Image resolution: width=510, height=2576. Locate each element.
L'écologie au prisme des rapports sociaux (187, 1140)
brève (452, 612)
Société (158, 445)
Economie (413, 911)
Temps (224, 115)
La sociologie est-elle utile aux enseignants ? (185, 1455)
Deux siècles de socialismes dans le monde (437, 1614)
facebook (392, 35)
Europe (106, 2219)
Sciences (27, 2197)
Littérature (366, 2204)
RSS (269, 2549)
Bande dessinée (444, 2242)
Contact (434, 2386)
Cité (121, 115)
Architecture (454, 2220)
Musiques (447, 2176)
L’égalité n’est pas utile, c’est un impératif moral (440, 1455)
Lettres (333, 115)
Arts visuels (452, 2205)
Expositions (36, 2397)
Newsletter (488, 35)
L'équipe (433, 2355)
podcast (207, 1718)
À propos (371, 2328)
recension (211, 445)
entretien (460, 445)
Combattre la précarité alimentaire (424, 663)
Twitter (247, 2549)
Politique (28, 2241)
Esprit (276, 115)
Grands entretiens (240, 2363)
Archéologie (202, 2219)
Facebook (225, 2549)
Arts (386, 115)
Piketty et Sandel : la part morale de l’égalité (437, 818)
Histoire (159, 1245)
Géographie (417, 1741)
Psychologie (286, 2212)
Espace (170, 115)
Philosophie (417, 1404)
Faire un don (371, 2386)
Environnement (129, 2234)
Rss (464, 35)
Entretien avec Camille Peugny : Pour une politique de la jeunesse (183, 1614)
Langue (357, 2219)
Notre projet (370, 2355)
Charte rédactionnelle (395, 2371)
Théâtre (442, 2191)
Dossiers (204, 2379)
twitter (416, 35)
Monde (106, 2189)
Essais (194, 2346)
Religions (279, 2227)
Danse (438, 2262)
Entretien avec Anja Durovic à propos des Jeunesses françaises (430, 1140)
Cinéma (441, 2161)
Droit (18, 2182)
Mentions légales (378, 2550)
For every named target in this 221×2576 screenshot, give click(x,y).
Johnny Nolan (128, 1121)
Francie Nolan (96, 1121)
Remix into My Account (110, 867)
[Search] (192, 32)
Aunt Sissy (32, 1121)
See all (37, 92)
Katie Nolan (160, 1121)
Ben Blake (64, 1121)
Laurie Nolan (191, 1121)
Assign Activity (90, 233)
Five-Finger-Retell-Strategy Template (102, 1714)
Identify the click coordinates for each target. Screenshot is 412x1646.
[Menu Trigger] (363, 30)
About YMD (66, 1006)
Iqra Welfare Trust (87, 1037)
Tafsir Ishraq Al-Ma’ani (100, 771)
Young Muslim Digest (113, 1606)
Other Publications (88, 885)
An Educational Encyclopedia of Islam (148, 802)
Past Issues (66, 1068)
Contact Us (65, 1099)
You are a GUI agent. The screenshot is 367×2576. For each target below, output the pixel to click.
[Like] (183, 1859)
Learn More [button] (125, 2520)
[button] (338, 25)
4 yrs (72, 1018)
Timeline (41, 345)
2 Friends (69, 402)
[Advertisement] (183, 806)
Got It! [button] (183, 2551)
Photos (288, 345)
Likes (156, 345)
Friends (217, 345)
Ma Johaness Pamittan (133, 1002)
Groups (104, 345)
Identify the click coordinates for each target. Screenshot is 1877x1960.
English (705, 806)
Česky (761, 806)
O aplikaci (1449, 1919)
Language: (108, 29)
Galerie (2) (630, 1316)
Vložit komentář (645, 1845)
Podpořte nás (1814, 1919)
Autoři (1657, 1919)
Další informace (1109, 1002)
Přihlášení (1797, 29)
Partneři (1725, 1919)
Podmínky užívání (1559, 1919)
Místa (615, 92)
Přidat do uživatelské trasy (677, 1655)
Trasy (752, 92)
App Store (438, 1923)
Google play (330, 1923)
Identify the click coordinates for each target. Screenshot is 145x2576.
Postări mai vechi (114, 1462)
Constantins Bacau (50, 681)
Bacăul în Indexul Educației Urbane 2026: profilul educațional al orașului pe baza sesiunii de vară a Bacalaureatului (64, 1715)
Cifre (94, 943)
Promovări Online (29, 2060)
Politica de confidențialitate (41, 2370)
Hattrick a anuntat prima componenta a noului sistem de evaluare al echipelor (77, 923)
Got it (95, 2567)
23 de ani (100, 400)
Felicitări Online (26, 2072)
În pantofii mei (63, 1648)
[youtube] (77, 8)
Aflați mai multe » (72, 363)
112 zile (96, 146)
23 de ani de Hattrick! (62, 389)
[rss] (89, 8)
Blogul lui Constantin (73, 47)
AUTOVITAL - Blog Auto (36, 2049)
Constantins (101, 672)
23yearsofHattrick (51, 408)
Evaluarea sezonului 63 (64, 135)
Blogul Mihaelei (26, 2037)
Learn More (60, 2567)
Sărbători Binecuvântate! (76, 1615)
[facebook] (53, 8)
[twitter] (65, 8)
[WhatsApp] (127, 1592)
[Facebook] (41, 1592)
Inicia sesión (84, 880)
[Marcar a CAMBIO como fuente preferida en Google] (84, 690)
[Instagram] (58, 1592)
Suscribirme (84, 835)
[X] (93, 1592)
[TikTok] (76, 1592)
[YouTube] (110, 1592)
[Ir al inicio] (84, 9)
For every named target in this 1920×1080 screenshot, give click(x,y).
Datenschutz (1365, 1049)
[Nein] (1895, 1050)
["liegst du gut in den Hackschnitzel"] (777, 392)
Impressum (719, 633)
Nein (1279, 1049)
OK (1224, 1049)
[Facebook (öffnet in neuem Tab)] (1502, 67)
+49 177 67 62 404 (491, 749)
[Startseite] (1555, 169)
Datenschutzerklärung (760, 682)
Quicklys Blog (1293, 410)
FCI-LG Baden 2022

....

_WHAT TO PRODUCE_
Please transcribe the entire listing exactly as given.

_ANSWER FOR THIS EXERCISE_
Image resolution: width=510, height=2576. Locate each element.
L'écologie au prisme des rapports sociaux (187, 1140)
brève (452, 612)
Société (158, 445)
Economie (413, 911)
Temps (224, 115)
La sociologie est-elle utile aux enseignants ? (185, 1455)
Deux siècles de socialismes dans le monde (437, 1614)
facebook (392, 35)
Europe (106, 2219)
Sciences (27, 2197)
Littérature (366, 2204)
RSS (269, 2549)
Bande dessinée (444, 2242)
Contact (434, 2386)
Cité (121, 115)
Architecture (454, 2220)
Musiques (447, 2176)
L’égalité n’est pas utile, c’est un impératif moral (440, 1455)
Lettres (333, 115)
Arts visuels (452, 2205)
Expositions (36, 2397)
Newsletter (488, 35)
L'équipe (433, 2355)
podcast (207, 1718)
À propos (371, 2328)
recension (211, 445)
entretien (460, 445)
Combattre la précarité alimentaire (424, 663)
Twitter (247, 2549)
Politique (28, 2241)
Esprit (276, 115)
Grands entretiens (240, 2363)
Archéologie (202, 2219)
Facebook (225, 2549)
Arts (386, 115)
Piketty et Sandel : la part morale de l’égalité (437, 818)
Histoire (159, 1245)
Géographie (417, 1741)
Psychologie (286, 2212)
Espace (170, 115)
Philosophie (417, 1404)
Faire un don (371, 2386)
Environnement (129, 2234)
Rss (464, 35)
Entretien avec Camille Peugny : Pour une politique de la jeunesse (183, 1614)
Langue (357, 2219)
Notre projet (370, 2355)
Charte rédactionnelle (395, 2371)
Théâtre (442, 2191)
Dossiers (204, 2379)
twitter (416, 35)
Monde (106, 2189)
Essais (194, 2346)
Religions (279, 2227)
Danse (438, 2262)
Entretien avec Anja Durovic à propos des Jeunesses françaises (430, 1140)
Cinéma (441, 2161)
Droit (18, 2182)
Mentions légales (378, 2550)
For every named target in this 221×2576 screenshot, give click(x,y).
Johnny Nolan (128, 1121)
Francie Nolan (96, 1121)
Remix into My Account (110, 867)
[Search] (192, 32)
Aunt Sissy (32, 1121)
See all (37, 92)
Katie Nolan (160, 1121)
Ben Blake (64, 1121)
Laurie Nolan (191, 1121)
Assign Activity (90, 233)
Five-Finger-Retell-Strategy Template (102, 1714)
Identify the click coordinates for each target. Screenshot is 412x1646.
[Menu Trigger] (363, 30)
About YMD (66, 1006)
Iqra Welfare Trust (87, 1037)
Tafsir Ishraq Al-Ma’ani (100, 771)
Young Muslim Digest (113, 1606)
Other Publications (88, 885)
An Educational Encyclopedia of Islam (148, 802)
Past Issues (66, 1068)
Contact Us (65, 1099)
You are a GUI agent. The screenshot is 367×2576. For each target below, output the pixel to click.
[Like] (183, 1859)
Learn More [button] (125, 2520)
[button] (338, 25)
4 yrs (72, 1018)
Timeline (41, 345)
2 Friends (69, 402)
[Advertisement] (183, 806)
Got It! [button] (183, 2551)
Photos (288, 345)
Likes (156, 345)
Friends (217, 345)
Ma Johaness Pamittan (133, 1002)
Groups (104, 345)
Identify the click coordinates for each target. Screenshot is 1877x1960.
English (705, 806)
Česky (761, 806)
O aplikaci (1449, 1919)
Language: (108, 29)
Galerie (2) (630, 1316)
Vložit komentář (645, 1845)
Podpořte nás (1814, 1919)
Autoři (1657, 1919)
Další informace (1109, 1002)
Přihlášení (1797, 29)
Partneři (1725, 1919)
Podmínky užívání (1559, 1919)
Místa (615, 92)
Přidat do uživatelské trasy (677, 1655)
Trasy (752, 92)
App Store (438, 1923)
Google play (330, 1923)
Identify the click coordinates for each target. Screenshot is 145x2576.
Postări mai vechi (114, 1462)
Constantins Bacau (50, 681)
Bacăul în Indexul Educației Urbane 2026: profilul educațional al orașului pe baza sesiunii de vară a Bacalaureatului (64, 1715)
Cifre (94, 943)
Promovări Online (29, 2060)
Politica de confidențialitate (41, 2370)
Hattrick a anuntat prima componenta a noului sistem de evaluare al echipelor (77, 923)
Got it (95, 2567)
23 de ani (100, 400)
Felicitări Online (26, 2072)
În pantofii mei (63, 1648)
[youtube] (77, 8)
Aflați mai multe » (72, 363)
112 zile (96, 146)
23 de ani de Hattrick! (62, 389)
[rss] (89, 8)
Blogul lui Constantin (73, 47)
AUTOVITAL - Blog Auto (36, 2049)
Constantins (101, 672)
23yearsofHattrick (51, 408)
Evaluarea sezonului 63 (64, 135)
Blogul Mihaelei (26, 2037)
Learn More (60, 2567)
Sărbători Binecuvântate! (76, 1615)
[facebook] (53, 8)
[twitter] (65, 8)
[WhatsApp] (127, 1592)
[Facebook] (41, 1592)
Inicia sesión (84, 880)
[Marcar a CAMBIO como fuente preferida en Google] (84, 690)
[Instagram] (58, 1592)
Suscribirme (84, 835)
[X] (93, 1592)
[TikTok] (76, 1592)
[YouTube] (110, 1592)
[Ir al inicio] (84, 9)
For every named target in this 1920×1080 screenshot, give click(x,y).
Datenschutz (1365, 1049)
[Nein] (1895, 1050)
["liegst du gut in den Hackschnitzel"] (777, 392)
Impressum (719, 633)
Nein (1279, 1049)
OK (1224, 1049)
[Facebook (öffnet in neuem Tab)] (1502, 67)
+49 177 67 62 404 (491, 749)
[Startseite] (1555, 169)
Datenschutzerklärung (760, 682)
Quicklys Blog (1293, 410)
FCI-LG Baden 2022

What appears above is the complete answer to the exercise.